Top of Available records

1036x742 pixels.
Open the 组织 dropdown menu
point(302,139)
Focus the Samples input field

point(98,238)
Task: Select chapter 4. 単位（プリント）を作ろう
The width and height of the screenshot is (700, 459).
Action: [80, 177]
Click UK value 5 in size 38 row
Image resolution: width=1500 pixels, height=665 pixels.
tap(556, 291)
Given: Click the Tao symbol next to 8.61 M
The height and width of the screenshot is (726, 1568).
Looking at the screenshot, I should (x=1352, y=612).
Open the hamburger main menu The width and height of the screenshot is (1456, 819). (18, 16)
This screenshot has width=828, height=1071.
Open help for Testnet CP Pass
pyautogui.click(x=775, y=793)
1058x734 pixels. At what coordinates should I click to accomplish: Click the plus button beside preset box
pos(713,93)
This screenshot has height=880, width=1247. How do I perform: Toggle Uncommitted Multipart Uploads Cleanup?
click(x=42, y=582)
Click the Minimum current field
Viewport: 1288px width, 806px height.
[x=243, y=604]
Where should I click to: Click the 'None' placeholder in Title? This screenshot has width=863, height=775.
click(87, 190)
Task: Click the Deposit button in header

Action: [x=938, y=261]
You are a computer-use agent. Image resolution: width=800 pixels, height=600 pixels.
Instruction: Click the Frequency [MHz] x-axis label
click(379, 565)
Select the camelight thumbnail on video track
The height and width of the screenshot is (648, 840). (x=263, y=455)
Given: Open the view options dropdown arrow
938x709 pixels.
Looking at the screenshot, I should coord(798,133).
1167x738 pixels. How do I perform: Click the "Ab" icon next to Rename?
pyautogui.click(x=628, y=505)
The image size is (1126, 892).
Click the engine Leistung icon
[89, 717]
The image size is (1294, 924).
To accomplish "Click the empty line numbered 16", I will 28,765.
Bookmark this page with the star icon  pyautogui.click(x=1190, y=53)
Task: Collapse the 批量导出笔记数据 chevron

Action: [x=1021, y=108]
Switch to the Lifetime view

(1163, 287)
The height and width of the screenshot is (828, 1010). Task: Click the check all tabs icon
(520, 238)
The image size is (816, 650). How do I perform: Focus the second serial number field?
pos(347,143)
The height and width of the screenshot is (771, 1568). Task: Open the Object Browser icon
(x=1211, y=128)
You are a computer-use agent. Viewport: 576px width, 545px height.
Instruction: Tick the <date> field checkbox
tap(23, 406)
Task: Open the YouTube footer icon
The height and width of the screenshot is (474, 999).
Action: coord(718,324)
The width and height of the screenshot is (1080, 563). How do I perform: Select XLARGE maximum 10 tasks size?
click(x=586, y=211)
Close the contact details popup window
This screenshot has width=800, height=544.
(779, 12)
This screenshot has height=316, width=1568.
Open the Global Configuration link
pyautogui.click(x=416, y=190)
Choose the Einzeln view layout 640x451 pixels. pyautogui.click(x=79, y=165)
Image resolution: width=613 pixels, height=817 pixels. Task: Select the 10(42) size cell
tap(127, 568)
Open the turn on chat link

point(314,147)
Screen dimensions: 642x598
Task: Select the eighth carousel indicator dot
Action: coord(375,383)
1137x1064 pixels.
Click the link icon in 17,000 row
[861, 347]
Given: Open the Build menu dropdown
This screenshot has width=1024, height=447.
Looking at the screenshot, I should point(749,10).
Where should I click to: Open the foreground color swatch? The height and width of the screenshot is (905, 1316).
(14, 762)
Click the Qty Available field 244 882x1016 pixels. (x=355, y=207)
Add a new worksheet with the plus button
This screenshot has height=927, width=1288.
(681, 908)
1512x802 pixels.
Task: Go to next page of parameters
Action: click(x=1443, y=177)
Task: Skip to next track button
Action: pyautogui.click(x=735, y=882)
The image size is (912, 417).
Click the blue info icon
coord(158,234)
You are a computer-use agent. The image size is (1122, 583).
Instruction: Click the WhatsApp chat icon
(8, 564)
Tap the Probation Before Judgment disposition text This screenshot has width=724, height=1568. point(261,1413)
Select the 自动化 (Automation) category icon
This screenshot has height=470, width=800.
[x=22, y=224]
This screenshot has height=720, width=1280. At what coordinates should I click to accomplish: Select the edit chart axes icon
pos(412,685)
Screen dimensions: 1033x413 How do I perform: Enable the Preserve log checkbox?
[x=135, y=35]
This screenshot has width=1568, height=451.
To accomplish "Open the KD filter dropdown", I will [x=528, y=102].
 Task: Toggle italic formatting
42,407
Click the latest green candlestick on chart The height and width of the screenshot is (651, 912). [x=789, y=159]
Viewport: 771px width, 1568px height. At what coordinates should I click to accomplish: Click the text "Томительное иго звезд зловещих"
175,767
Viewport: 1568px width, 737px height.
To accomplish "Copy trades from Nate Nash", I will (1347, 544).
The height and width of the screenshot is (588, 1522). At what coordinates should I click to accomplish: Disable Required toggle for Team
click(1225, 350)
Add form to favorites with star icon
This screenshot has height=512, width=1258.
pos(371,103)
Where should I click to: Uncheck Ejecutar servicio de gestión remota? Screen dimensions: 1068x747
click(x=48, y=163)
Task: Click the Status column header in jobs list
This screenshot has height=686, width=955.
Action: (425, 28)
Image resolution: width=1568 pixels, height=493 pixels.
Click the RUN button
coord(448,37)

Bottom of Available records

Search the entries for "star" and copy out each line that has it.

◆ **Finished exercise**:
Bookmark this page with the star icon  pyautogui.click(x=1190, y=53)
Add form to favorites with star icon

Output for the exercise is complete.